### Work instruction
Among the entries below, find the lines that hold the word "agent" and report them.

(Stored data entries)

↓↓↓

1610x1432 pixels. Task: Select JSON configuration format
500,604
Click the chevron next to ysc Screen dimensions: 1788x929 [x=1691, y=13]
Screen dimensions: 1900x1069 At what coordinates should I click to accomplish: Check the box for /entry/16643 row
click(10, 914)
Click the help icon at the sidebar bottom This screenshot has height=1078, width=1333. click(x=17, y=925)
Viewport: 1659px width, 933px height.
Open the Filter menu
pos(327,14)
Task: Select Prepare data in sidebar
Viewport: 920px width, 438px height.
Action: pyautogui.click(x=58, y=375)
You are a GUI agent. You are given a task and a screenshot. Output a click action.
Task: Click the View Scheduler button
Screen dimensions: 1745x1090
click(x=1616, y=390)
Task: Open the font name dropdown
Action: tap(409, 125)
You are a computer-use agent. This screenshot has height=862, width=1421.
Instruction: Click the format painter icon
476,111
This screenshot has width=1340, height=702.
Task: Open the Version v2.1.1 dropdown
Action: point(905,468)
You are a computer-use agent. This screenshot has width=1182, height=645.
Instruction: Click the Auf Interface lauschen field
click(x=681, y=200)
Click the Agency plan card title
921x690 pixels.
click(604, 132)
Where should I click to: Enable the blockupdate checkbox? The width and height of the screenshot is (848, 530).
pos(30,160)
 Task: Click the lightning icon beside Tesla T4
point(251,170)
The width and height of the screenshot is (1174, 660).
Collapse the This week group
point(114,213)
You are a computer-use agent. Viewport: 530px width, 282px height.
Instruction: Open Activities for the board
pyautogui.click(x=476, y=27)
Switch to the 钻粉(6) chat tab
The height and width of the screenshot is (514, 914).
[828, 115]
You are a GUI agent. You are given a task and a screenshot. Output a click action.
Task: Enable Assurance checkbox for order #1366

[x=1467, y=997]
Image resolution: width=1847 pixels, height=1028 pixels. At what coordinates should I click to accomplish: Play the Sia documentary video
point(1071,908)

↑↑↑

### Exercise answer
You are a GUI agent. You are given a task and a screenshot. Output a click action.
You are a computer-use agent. This screenshot has height=862, width=1421.
You are a computer-use agent. This screenshot has width=1182, height=645.
You are a computer-use agent. Viewport: 530px width, 282px height.
You are a GUI agent. You are given a task and a screenshot. Output a click action.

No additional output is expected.